Still, I persevered, having become intrigued with the glowing reviews it received. Finally I tracked it down on video format from Women's Educational Media, the film's official distributor. The cost was high, but the investment was worth it.

Throughout its 78-minute running time, I was fascinated and uplifted by the enlightening remarks and questions by elementary youngsters on current social topics.

These young people do indeed represent our future society. How uninhibited, sincere, and honest were particular comments by first graders. I was reminded that children are certainly people in little bodies, with something to teach adults.

What their instruction offers is a kind of open-mindedness, unhapered by the limitation, taboo, restriction, predjuce and fear that so many of us adults have become saddled with.

These delightful, beautiful kids open their mouths and out comes a refreshing innocence, purity, and yes, wisdom.
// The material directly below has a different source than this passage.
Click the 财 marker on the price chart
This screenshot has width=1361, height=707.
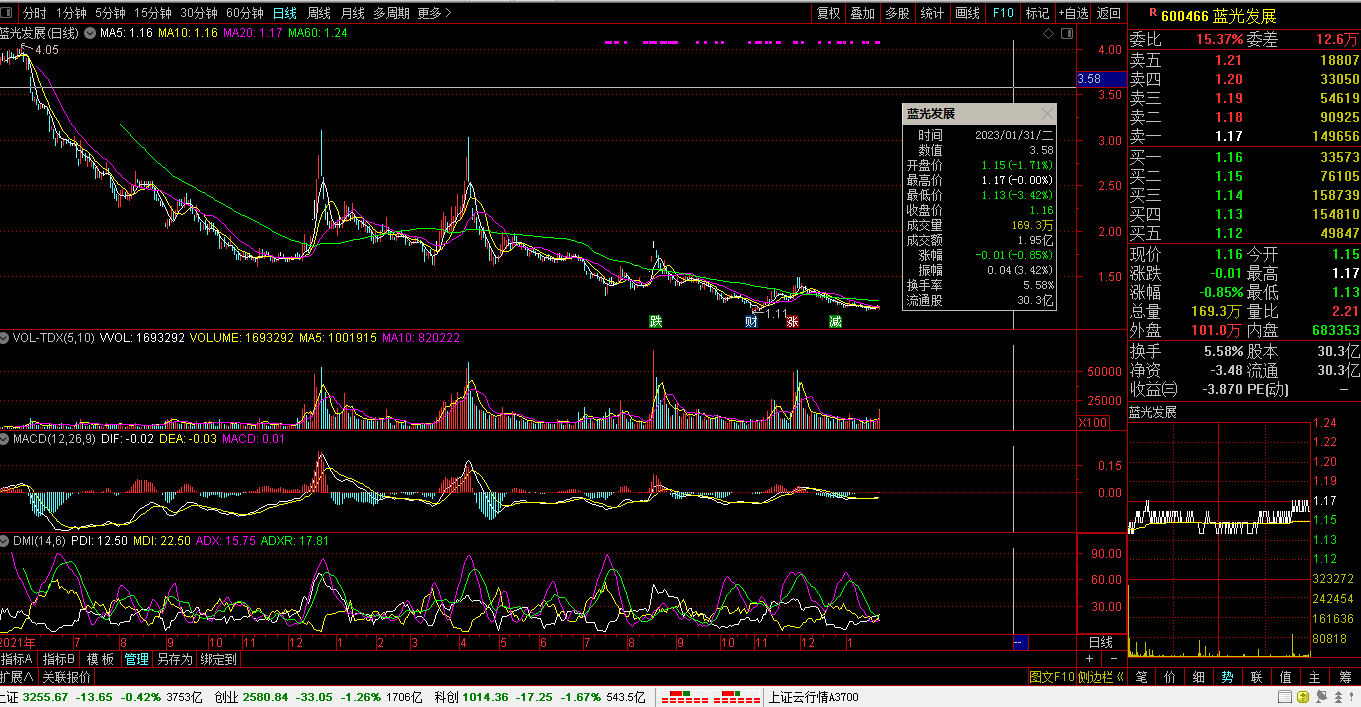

These kids have an important lesson for us adults--if we have the good sense to hear their message.

As I sat watching this extraordinary exposition, I wondered where do our limitations come from, when and why did we buy into these fallacies, and is it possible for us to change?

I also pondered the purpose of human transition: to make room for new wine to be poured into new wineskins--the old skins just won't do.

Kudos to Debra Chasnoff and Helen Cohen for fashioning this find documentary, and to Women's Educational Media for making it available to schools, tv stations, and the general public.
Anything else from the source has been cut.